# Are the rumours true?



## Winnie12 (Sep 30, 2014)

Hello there,

Dubai is my favourite choice for a 2 year placement with an international company, but I would like to hear first hand whether it really is safe for an unmarried blonde westerner? (I say blonde since this apparently attracts more attention). Research can only go so far as sites are not always routinely updated.

Also it may sound silly, but with the UAE's close proximity to Saudi Arabia (where laws on interaction between men and women are much less liberal than in the UAE), Iran and Iraq, and with Dubai's large population of westerners, can you see Islamic extremism being a real threat in Dubai in the next year or so? I know it's a guessing game, but any insight would be greatly appreciated! 

Thank you very much for taking the time to read!
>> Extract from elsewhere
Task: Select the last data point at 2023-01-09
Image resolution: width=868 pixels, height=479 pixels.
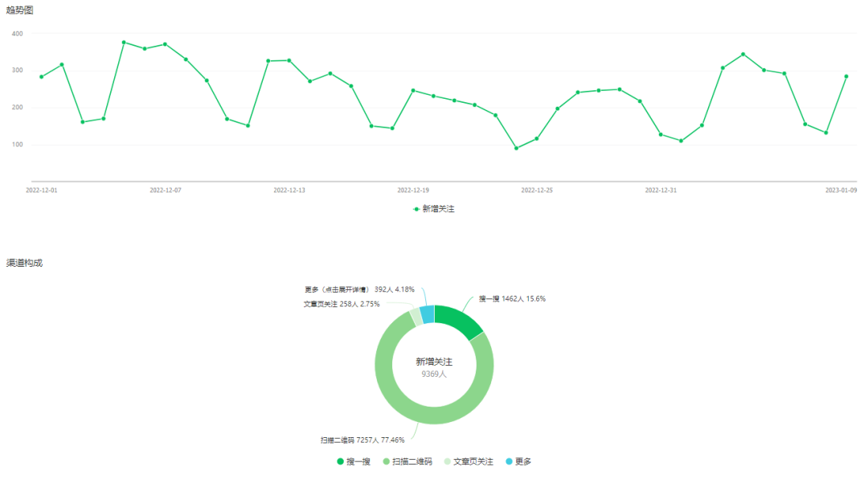Action: (x=846, y=76)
I hope you can reply with any thoughts you may have


----------



## Chocoholic (Oct 29, 2012)

You'll be fine. So long as you exert common sense and go with the flow, there are no issues. Personally you're more at risk from radicals in the UK, than you ever will be in the UAE, as the authorities here just don't stand for that sort of thing.


----------



## Winnie12 (Sep 30, 2014)

Thanks for the reply, Chocoholic! That's really helpful to know that they wouldn't stand for radical behaviour. How long have you been there for, and what do you like the most and least about Dubai?


----------



## Chocoholic (Oct 29, 2012)

I've been here 11 years now, so seen lots of changes over the years. For me I like the outdoors lifestyle you can have, lots of options to do different things. I, personally love the older, more traditional parts of Dubai and taking road trips around the UAE to various places. It really is what you make of it at the end of the day. You can go crazy with the expat lifestyle, brunching and nights out etc or keep it low key. Depends what you're into, but there really is something for everyone.


----------



## Winnie12 (Sep 30, 2014)

That sounds great, that's why I chose Dubai! Not for the lavish lifestyle and to segregate myself, but to explore its roots, just as long as I'm safe doing so. You planning on staying a while longer?


----------



## Chocoholic (Oct 29, 2012)

Well maybe moving on within the next year. It's time to look for a new adventure.


----------



## Winnie12 (Sep 30, 2014)

Fair enough. Hope that's not because you feel Dubai is no longer a great place to be?! Good luck in the new adventures.


----------



## QOFE (Apr 28, 2013)

It is true that radicalism is not accepted here but it wouldn't surprise me if there are some attempts to "pay-back" after the recent developments in Syria. Us westerners are in a minority here.
Dubai population (1 January 2013)
• Total 2,106,177
• 53% Indian
17% Emirati
13.3% Pakistani
7.5% Bangladeshi
2.5% Filipino
1.5% Sri Lankan
0.3% American
5.7% other countries


----------



## Winnie12 (Sep 30, 2014)

Yeah I know what you mean, and that's what worries me. I feel like anything could happen. It's just its close proximity that worries me, as even if there are more extremists in London (hypothetically) than in Dubai, it would be easier for radicals in Syria to go to UAE than England! Do you think westerners there generally feel safe?


----------



## QOFE (Apr 28, 2013)

Winnie12 said:


> Yeah I know what you mean, and that's what worries me. I feel like anything could happen. It's just its close proximity that worries me, as even if there are more extremists in London (hypothetically) than in Dubai, it would be easier for radicals in Syria to go to UAE than England! Do you think westerners there generally feel safe?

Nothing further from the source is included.